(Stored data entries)

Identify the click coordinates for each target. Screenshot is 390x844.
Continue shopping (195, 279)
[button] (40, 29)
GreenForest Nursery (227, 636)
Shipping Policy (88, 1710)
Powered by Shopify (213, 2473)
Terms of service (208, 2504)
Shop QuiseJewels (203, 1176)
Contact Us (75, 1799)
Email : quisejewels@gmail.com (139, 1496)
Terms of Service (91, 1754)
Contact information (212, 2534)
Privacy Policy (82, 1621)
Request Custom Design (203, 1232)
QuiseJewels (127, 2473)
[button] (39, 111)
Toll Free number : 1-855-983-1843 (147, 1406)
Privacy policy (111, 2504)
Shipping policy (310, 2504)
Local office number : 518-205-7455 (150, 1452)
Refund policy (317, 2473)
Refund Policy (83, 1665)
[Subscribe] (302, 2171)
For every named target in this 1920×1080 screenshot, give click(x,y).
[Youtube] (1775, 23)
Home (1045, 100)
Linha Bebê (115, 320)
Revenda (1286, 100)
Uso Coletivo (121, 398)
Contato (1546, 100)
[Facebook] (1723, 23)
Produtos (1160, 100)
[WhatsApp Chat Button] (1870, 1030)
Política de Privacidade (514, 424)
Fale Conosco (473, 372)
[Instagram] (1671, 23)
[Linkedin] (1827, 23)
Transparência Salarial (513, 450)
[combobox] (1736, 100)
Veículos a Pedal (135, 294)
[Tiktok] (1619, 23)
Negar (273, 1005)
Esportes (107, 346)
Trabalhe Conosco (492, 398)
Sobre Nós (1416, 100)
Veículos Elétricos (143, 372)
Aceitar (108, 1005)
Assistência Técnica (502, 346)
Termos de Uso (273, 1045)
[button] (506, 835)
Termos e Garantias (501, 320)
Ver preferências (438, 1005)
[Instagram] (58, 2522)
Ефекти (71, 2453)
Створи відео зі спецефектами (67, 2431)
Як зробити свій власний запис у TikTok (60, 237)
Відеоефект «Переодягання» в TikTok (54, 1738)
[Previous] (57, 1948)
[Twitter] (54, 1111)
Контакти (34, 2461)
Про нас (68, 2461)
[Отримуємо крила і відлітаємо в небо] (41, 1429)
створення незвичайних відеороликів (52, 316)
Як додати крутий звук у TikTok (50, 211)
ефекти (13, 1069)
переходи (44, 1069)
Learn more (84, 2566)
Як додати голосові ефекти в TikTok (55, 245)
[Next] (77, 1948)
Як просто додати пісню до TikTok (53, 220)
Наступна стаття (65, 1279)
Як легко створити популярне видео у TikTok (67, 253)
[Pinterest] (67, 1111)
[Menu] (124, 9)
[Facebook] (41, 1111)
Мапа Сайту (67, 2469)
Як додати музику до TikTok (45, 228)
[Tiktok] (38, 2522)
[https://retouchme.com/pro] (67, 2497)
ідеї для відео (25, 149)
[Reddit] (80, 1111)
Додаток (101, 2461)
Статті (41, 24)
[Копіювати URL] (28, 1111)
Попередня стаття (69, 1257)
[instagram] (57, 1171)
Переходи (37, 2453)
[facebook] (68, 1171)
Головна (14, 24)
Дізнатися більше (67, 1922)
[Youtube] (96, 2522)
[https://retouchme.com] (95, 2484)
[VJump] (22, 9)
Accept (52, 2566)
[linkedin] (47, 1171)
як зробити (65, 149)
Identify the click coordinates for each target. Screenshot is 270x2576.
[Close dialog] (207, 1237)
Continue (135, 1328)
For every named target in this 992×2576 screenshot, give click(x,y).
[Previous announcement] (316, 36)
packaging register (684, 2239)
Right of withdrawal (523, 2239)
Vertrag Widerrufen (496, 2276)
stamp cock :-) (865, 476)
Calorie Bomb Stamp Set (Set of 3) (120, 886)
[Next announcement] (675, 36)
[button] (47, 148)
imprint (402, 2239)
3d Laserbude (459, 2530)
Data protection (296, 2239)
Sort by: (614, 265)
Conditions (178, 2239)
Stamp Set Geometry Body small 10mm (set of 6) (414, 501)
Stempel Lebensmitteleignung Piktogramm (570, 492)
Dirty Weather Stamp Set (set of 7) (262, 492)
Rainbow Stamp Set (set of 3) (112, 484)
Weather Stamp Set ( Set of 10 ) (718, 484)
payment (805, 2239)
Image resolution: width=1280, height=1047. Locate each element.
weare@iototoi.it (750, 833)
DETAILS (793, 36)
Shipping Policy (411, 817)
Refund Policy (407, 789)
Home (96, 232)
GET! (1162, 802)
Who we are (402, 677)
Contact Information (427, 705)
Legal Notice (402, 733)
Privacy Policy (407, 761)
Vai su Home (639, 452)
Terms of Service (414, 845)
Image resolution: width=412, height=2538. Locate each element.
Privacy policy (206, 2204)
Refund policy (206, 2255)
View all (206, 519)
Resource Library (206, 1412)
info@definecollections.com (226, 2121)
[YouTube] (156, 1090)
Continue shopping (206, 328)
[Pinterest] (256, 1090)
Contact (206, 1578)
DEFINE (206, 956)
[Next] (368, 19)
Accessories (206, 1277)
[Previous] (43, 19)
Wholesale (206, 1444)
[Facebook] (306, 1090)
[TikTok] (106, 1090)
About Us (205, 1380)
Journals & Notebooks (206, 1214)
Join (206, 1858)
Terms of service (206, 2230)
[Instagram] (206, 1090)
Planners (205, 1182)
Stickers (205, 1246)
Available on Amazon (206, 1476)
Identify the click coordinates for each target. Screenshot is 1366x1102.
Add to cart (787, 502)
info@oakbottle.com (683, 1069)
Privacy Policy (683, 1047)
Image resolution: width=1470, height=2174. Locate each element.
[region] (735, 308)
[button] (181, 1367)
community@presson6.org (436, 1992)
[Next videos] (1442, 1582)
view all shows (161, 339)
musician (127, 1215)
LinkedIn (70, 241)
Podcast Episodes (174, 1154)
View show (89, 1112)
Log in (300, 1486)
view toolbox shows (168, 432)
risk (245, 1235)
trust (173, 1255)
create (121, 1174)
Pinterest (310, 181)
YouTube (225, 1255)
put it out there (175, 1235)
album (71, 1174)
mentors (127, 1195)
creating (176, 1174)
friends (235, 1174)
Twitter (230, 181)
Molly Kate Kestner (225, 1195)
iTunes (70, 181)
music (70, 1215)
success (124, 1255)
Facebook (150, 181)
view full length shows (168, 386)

# [WORK REQUIRED]
From the first line of the data through the line with "[button] (39, 111)", quote each line exactly and add nothing else.

# [RESULT BELOW]
Identify the click coordinates for each target. Screenshot is 390x844.
Continue shopping (195, 279)
[button] (40, 29)
GreenForest Nursery (227, 636)
Shipping Policy (88, 1710)
Powered by Shopify (213, 2473)
Terms of service (208, 2504)
Shop QuiseJewels (203, 1176)
Contact Us (75, 1799)
Email : quisejewels@gmail.com (139, 1496)
Terms of Service (91, 1754)
Contact information (212, 2534)
Privacy Policy (82, 1621)
Request Custom Design (203, 1232)
QuiseJewels (127, 2473)
[button] (39, 111)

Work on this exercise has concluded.